• _BACAAN_

REPUBLIKA.CO.ID, JAKARTA -- Kementerian Komunikasi dan Informatika (Kemenkominfo) mendorong lembaga atau badan publik menerapkan prinsip keterbukaan informasi publik. Sekretaris Jenderal Kementerian Komunikasi dan Informatika (Kemenkominfo) Mira Tayyiba mengatakan, sejak diundangkan tahun 2008 dan diimplementasikan pada 2010, masih banyak badan publik yang belum berstatus informatif.
Merujuk pada laporan Ketua Komisi Informasi Pusat soal Keterbukaan Informasi tahun 2020, baru 60 badan publik atau 17,4 persen yang mendapatkan kategori informatif, 34 badan publik atau 9,8 persen dengan kategori menuju informatif. "Selebihnya masih dalam kategori cukup informatif, kurang informatif dan tidak informatif dari 348 badan publik yang dipantau," kata Mira yang dikutip dalam siaran pers Peringatan Hari Keterbukaan Informasi Nasional dari Jakarta, Selasa (4/5).
Mira mengaku sengaja mengungkapkan data hasil monitoring dan evaluasi tahun lalu ini sebagai bahan evaluasi dalam momentum memperingati Hari Keterbukaan Informasi Nasional saat ini. Ia menilai keterbukaan informasi publik penting karena keterbukaan informasi publik menjadi indikator utama bagi sebuah negara demokrasi.
Selain itu juga, keterbukaan informasi publik menjadi faktor utama dalam memerangi praktik korupsi. "Keterbukaan informasi publik menjadi instrumen utama dalam pelaksanaan pemerintahan yang bersih dan transparan,” katanya.
Mira mengatakan ada empat hal yang dapat dilakukan secara bersama untuk peningkatan status badan publik menjadi informatif. Pertama, Pejabat Pengelola Informasi dan Dokumentasi (PPID) pada setiap badan publik perlu diperkuat.
Kedua, pimpinan badan publik pada setiap tingkatan harus memiliki persepsi yang sama akan pentingnya penciptaan budaya keterbukaan informasi. Ketiga, peningkatan praktek tata kelola data di setiap PPID dengan memanfaatkan teknologi digital untuk menciptakan tata kelola data yang handal sebagai bahan dasar pelayanan informasi.

• _BUTIR TUGAS 1_
Jawablah pertanyaan berikut berdasarkan bacaan tentang keterbukaan informasi publik.
(a) Berapa jumlah badan publik yang dipantau menurut laporan Ketua Komisi Informasi Pusat tahun 2020?
(b) Menurut Mira, keterbukaan informasi publik menjadi faktor utama dalam memerangi apa?
(c) Apa yang perlu diperkuat pada setiap badan publik sebagai langkah pertama?
• _BUTIR TUGAS 2_
Lanjutkan bacaan tentang keterbukaan informasi publik, dimulai setelah kalimat terakhirnya.
Catatan yang disertakan tidak berhubungan dengan bacaan ini.

• _DATA UNTUK ANALISIS_
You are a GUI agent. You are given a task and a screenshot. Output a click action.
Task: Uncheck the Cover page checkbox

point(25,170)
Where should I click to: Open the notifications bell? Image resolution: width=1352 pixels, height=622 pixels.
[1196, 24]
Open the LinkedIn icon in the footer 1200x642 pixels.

---

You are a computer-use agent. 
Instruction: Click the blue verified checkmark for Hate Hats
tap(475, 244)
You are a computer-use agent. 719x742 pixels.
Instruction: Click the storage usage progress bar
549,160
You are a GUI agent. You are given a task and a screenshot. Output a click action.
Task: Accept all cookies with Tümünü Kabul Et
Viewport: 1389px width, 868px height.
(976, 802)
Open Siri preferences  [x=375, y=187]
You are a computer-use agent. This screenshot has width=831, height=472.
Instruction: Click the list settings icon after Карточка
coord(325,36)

• _HASIL 1_
(a) Sebanyak 348 badan publik.
(b) Praktik korupsi.
(c) Pejabat Pengelola Informasi dan Dokumentasi (PPID).

• _HASIL 2_
“Keempat, peningkatan kapasitas SDM PPID dalam memanfaatkan teknologi digital,” kata Mira.
Ia menyebut, adanya kemajuan pesat teknologi digital, dapat menghadirkan keuntungan tetapi juga bisa menjadi tantangan. Di satu sisi, teknologi digital memungkinkan kita semua untuk beraktivitas dan berkarya terutama dalam masa pandemi.
Akan tetapi, di sisi lain teknologi digital yang tidak bijak pemanfaatannya akan menghasilkan berbagai permasalahan seperti hoaks dan disinformasi. Karena itu, literasi digital yang baik sudah menjadi suatu keharusan, dan bukan lagi suatu pilihan.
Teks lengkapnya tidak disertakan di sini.